Merge "Return alternate allocation requests to scheduler"

2017-08-28 21:53:41 +00:00
parent 2c3c027526 9432447a0c
commit ddc83f2230
1 changed files with 309 additions and 0 deletions
--- a/specs/pike/approved/placement-allocation-requests.rst
+++ b/specs/pike/approved/placement-allocation-requests.rst
@@ -0,0 +1,309 @@
 ..
 This work is licensed under a Creative Commons Attribution 3.0 Unported
 License.
 http://creativecommons.org/licenses/by/3.0/legalcode
 =============================
 Placement Allocation Requests
 =============================
 https://blueprints.launchpad.net/nova/+spec/placement-allocation-requests
 We propose to have the placement API return to the scheduler a set of
 alternative allocation choices that the scheduler may then use to both make a
 fitness decision as well as attempt a claim of resources on multiple complex
 resource providers.
 Problem description
 ===================
 Nova's scheduler will soon be claiming resources by sending a `POST
 /allocations/{consumer_uuid}` request to the Placement API after selecting a
 target compute host.

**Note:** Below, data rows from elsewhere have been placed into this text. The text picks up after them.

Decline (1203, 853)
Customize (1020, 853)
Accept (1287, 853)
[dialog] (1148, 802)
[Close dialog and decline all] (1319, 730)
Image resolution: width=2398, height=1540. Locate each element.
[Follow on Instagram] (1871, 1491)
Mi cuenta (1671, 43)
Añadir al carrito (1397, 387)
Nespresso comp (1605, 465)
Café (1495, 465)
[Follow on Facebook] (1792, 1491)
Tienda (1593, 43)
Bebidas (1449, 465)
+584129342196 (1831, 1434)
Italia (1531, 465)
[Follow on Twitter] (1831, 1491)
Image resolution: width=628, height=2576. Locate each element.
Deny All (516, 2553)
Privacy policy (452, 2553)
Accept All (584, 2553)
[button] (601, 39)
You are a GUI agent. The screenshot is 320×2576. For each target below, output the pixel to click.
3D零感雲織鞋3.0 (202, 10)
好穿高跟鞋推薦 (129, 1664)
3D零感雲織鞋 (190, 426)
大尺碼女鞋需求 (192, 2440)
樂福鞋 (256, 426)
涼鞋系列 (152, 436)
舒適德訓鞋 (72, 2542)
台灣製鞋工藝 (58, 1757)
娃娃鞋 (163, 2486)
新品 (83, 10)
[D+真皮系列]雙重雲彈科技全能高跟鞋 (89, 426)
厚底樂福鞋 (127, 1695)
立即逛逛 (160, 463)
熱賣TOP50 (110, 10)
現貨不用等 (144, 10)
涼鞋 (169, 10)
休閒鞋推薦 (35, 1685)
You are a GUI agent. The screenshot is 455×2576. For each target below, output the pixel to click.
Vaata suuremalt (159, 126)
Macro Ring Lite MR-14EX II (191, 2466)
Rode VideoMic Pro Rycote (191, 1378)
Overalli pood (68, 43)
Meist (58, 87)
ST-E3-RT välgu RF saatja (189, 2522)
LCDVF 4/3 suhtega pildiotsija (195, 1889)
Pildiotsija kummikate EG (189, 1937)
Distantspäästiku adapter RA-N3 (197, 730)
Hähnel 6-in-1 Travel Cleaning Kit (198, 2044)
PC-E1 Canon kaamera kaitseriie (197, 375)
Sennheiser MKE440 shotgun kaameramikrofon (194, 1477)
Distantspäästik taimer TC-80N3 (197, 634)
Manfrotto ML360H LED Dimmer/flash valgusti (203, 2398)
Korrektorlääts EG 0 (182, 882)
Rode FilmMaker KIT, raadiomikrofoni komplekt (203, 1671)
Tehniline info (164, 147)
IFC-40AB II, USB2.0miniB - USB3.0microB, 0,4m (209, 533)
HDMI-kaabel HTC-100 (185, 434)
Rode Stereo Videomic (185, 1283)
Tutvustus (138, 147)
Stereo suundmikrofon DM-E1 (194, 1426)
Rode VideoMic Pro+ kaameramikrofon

The Nova scheduler constructs the claim request for only a
 single resource provider at the moment: the provider representing the target
 compute host that it selected. Only claiming against a single resource provider
 is problematic; as we move to representing more and more complex resource
 provider relationships (nested providers and providers of shared resources), we
 want the Nova scheduler to be able to claim resources against these nested or
 sharing resource providers.
 In order for this to happen, we propose creating a new REST API endpoint in the
 Placement API called `GET /allocation_requests` that will return a collection
 of opaque (to the Nova compute node and conductor) HTTP request bodies that can
 be provided to a `POST /allocations/{consumer_uuid}` request along with a set
 of information the Nova scheduler can use to make fitness choices for the
 launch requests.
 Use Cases
 ---------
 This is an internal blueprint/spec, not intended to implement for any
 particular use case but rather simplify and structure the communication between
 the Nova scheduler and the Placement API.
 Proposed change
 ===============
 We propose adding a new `GET /allocation_requests` REST API endpoint that will
 return both a collection of opaque request bodies that can be sent to the `POST
 /allocations/{consumer_uuid}` endpoint as well as a collection of information
 that the scheduler can use to determine best fit for an instance launch
 request.
 .. note:: At this time, we make no suggestion as to **how** the scheduler will
          use the information returned back from the placement API in its
          fitness decision. It may choose to replace the information that it
          currently uses from the cell databases with information from the
          placement API, or it could choose to merge the information somehow.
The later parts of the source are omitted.